Although not directly comparable, the hospital-based early perinatal mortality rate was high (4.4%) compared with high-resource settings where population-based perinatal mortality rate is often as low as 0.5% [24]. The early (hospital-based) neonatal mortality rate in babies born by CS of 1.3% in this facility reflects not only obstetric conditions, but also lack of advanced intensive care neonatal services. Investigation of differences between subgroups within the self-referred population showed that group 5 (previous scar) had low rates of all adverse neonatal outcomes, indicating that these risks lie within other obstetric groups. The surprising finding that adverse maternal outcomes were not related to referral status is likely due to the proximity of the main referring facility with provision of emergency transport. Thus mothers that make it to the referral centre receive CS in time to save their lives. Although we do show that rural and otherwise disadvantaged women have some degree of access to referral, the low absolute number of referrals from rural facilities confirms a disappointing underuse of CS for rural Tanzanian women [13]. Among self-referred women, women with no education and with rural residence had the highest CS rates, strongly suggesting the need to target this subgroup for earlier professional care and referral. Jahn et al. identified substandard antenatal care and lack of community trust in lower level health providers as contributing factors to self-referral in southern Tanzania [25]. After the introduction of user fees, we found a less favourable sociodemographic profile in formally-referred women, whilst the opposite was the case for self-referred women. A selection bias towards referral of poor women that are eligible for exemption from fees could explain these findings. We found that the proportion of women accessing the recommended four antenatal visits decreased between the first time period and the second. Reversing this trend is necessary to improve third trimester detection of increased risk conditions with poor outcomes such as breech, multiple gestation and threatened preterm labour, thus assuring earlier referral for optimal care. We still need more operational knowledge of utilization of services by women and babies at risk to expand equitable access.
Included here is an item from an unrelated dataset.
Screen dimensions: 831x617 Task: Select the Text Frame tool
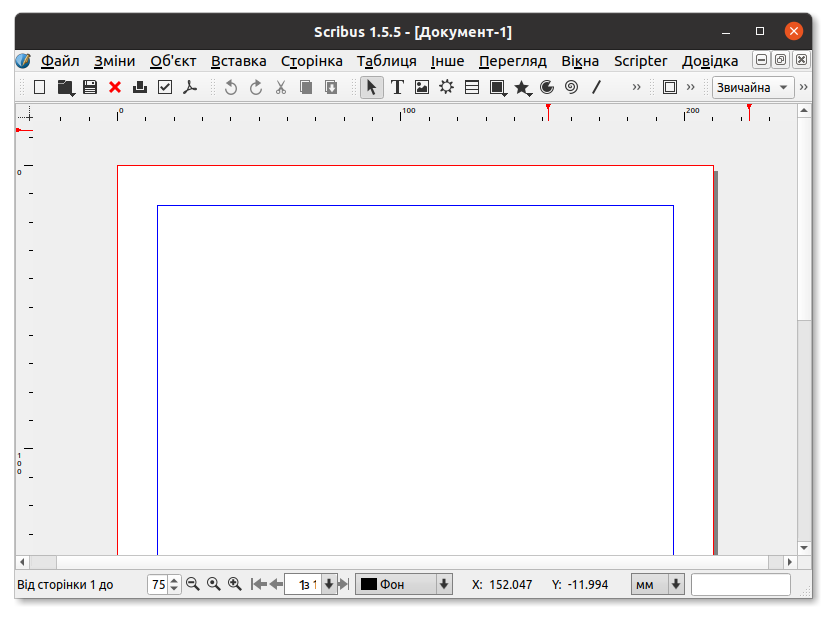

To better evaluate the effects of reproductive health programs, we would advocate for the expansion of facility registers to regional-based birth registries. This would give better return on investment than single registers in a situation where a countrywide population-based health information system is not yet feasible. The Ten-Group Classification System is widely used in high-resource settings, but so far less used in low-resource settings. This could be due to limited resources available for systematic CS audits. We believe it offers a standardized tool that, combined with knowledge of local obstetric epidemiology, is useful in the continuous evaluation of regional obstetric care and hence promotion of quality and equity.


Women formally referred for delivery constituted a low proportion of all births, but contributed substantially to CS rates and adverse outcomes, indicating that the referral system does identify high-risk women. Nevertheless, subgroups within the larger population of self-referred women showed poor neonatal outcomes in absolute terms, suggesting a dire lack of timely identification. Strategies to improve neonatal outcomes after CS deliveries must strengthen both the existing referral system and cater to subgroups of self-referred births not caught by the present system. Targeted interventions should be directed towards improving the continuum of care for obstetric risk groups, especially multiple gestation, breech and preterm births. To be able to promote rational delivery of care and evaluate the effectiveness of operational interventions in this context, regional information gathering systems would provide a much better return on investment than single facility-based registers.